### RECORDS

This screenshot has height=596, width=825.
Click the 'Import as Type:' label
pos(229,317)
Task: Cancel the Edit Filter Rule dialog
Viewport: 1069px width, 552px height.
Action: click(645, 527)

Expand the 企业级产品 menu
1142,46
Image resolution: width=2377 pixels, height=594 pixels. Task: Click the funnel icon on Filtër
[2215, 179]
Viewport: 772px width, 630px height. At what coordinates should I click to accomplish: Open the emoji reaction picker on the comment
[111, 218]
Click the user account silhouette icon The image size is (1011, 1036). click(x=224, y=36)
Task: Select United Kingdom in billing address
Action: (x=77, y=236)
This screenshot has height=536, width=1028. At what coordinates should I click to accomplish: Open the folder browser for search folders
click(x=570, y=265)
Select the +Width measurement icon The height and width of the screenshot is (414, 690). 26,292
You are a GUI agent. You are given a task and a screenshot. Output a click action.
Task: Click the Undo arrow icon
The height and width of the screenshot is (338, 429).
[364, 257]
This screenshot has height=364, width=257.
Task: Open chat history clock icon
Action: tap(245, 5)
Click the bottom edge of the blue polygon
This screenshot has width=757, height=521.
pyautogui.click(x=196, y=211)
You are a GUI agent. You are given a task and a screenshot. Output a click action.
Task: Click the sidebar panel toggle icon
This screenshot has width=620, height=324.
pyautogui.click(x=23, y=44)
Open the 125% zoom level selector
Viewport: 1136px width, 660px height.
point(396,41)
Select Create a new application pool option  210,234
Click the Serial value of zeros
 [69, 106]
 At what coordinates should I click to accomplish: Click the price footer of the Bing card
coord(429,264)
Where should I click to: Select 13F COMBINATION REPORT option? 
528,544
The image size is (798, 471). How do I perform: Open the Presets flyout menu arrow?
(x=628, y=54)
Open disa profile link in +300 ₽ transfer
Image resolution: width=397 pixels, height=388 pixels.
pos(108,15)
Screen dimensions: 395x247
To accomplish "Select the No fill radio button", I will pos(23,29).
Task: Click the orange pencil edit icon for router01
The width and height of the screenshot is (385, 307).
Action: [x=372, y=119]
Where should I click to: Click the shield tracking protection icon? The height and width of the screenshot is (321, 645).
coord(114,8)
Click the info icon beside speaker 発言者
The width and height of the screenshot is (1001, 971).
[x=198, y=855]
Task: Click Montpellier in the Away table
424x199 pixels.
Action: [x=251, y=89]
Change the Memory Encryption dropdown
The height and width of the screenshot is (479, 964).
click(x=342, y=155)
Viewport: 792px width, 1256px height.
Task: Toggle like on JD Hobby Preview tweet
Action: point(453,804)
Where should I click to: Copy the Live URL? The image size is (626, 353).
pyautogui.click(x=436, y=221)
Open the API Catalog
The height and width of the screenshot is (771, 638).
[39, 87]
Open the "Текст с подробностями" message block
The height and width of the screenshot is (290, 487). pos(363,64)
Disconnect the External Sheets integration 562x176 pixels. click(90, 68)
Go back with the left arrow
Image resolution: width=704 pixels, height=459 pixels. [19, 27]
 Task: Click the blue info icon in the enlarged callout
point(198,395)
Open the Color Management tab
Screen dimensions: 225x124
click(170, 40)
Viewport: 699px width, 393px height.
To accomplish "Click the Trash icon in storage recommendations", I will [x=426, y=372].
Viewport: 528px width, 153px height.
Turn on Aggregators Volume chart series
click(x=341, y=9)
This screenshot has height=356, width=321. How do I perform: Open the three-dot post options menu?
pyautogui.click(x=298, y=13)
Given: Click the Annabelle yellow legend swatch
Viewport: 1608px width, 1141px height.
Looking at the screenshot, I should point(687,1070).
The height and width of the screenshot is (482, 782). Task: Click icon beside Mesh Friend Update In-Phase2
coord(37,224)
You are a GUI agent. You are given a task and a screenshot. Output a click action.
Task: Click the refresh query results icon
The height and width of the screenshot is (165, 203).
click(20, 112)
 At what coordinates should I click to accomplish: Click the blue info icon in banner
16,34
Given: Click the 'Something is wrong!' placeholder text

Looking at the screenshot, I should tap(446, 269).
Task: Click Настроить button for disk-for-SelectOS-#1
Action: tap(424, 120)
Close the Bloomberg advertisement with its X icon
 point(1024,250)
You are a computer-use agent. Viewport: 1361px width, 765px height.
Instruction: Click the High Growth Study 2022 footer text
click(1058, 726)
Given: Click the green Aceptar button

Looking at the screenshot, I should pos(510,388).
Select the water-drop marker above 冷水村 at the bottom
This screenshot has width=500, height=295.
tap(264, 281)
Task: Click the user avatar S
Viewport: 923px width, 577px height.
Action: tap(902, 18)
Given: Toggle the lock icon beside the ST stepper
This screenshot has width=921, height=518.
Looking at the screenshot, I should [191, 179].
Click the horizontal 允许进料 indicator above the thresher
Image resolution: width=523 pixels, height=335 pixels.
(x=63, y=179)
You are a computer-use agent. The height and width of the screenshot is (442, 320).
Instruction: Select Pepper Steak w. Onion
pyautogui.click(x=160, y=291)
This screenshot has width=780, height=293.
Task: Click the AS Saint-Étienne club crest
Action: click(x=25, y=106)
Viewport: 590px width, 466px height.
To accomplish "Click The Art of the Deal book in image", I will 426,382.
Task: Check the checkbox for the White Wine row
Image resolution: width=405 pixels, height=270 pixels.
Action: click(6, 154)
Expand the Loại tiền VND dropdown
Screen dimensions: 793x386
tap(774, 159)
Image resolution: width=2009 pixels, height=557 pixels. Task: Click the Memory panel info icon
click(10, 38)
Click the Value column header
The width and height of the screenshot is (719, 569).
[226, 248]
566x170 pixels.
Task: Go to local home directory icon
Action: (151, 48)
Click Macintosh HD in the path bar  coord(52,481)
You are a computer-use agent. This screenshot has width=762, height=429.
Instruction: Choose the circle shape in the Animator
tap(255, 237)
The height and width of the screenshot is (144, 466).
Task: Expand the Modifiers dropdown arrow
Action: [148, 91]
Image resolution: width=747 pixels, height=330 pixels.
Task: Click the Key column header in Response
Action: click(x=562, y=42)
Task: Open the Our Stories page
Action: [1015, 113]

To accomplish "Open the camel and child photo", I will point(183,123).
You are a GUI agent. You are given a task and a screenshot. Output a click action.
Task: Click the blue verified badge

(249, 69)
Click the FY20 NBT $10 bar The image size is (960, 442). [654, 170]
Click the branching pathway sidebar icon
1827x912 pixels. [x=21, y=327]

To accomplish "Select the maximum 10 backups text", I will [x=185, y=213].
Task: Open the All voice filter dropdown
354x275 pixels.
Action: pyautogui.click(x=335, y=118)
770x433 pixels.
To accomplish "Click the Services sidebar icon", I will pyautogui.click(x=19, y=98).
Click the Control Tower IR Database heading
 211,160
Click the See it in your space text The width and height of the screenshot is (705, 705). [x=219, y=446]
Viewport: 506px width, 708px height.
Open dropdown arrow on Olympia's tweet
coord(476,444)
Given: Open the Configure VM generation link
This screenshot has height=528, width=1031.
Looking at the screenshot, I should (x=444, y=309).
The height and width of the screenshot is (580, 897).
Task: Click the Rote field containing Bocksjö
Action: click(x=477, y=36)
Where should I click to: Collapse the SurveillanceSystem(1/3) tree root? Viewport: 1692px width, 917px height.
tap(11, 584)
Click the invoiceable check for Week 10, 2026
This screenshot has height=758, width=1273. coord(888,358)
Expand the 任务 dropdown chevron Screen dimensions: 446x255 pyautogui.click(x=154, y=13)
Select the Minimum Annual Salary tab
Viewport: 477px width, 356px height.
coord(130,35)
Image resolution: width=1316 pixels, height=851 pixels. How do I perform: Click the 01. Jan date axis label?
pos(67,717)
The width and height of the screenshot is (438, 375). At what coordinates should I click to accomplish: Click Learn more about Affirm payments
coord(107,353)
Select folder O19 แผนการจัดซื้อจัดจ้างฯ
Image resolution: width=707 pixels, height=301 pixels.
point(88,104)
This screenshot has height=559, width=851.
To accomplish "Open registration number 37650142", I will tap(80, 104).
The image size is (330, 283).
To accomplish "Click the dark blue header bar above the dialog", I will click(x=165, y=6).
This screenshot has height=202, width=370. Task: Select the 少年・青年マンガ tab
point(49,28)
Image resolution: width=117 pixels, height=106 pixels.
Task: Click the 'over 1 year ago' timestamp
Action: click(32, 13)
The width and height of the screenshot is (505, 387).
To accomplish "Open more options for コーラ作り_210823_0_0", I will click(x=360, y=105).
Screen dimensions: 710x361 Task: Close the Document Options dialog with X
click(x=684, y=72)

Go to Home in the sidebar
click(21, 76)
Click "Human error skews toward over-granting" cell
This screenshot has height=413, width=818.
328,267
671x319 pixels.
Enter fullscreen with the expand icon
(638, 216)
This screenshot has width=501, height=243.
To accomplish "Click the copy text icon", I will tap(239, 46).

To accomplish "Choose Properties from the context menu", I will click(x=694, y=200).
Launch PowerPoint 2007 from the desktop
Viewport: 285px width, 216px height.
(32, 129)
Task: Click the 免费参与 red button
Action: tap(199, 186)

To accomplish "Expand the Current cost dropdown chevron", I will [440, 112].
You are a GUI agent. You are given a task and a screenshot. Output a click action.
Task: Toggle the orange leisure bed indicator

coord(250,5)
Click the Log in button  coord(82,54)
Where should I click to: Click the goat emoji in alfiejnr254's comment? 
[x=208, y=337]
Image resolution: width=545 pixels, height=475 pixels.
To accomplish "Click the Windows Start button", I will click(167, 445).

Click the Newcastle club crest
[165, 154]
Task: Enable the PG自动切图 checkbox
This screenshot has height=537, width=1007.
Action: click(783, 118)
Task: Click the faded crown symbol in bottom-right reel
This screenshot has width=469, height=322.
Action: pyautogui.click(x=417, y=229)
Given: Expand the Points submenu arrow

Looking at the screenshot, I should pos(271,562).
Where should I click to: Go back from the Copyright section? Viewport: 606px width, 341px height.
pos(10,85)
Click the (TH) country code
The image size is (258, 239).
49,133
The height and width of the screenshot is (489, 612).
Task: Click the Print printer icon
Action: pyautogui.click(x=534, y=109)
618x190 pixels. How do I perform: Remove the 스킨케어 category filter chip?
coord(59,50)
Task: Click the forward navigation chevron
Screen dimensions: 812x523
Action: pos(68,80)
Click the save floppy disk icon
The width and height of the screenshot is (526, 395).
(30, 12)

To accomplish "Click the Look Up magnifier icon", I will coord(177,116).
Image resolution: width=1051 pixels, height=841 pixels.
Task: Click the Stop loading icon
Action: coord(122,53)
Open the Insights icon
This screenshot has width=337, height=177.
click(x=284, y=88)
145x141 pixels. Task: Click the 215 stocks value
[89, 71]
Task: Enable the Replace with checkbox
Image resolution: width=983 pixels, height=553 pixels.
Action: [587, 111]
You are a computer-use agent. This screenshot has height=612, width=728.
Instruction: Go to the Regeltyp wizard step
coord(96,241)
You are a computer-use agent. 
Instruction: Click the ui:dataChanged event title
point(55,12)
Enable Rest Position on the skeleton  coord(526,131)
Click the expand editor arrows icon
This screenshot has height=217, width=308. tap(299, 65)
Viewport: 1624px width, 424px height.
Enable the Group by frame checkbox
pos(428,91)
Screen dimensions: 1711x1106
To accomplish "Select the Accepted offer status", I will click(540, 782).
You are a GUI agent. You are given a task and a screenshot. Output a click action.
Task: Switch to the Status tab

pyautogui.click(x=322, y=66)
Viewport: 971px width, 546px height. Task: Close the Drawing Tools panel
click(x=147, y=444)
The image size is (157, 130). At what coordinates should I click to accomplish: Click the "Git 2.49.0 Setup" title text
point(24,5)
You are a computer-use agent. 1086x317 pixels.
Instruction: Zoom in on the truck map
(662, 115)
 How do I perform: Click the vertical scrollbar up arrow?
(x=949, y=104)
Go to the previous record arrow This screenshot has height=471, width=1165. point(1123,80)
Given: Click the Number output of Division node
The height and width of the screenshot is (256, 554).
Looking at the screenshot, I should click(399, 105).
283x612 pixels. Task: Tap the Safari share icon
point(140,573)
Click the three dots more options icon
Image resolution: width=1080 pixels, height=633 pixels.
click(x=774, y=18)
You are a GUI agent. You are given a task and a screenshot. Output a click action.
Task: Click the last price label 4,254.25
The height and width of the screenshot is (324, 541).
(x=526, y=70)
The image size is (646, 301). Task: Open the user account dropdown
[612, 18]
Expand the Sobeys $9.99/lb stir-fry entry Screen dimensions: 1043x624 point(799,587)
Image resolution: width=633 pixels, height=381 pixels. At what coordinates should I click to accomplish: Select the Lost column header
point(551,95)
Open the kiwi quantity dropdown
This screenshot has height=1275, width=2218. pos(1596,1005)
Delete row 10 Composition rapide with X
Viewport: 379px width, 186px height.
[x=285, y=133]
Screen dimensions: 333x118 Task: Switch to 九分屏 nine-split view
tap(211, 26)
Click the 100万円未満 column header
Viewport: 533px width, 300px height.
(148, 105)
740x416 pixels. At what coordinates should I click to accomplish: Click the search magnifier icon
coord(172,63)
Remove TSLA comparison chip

######

TASK DETAILS: Isolate each line of the listing above that includes "chevron". Copy it.

TASK RESPONSE:
Expand the 任务 dropdown chevron Screen dimensions: 446x255 pyautogui.click(x=154, y=13)
To accomplish "Expand the Current cost dropdown chevron", I will [440, 112].
Task: Click the forward navigation chevron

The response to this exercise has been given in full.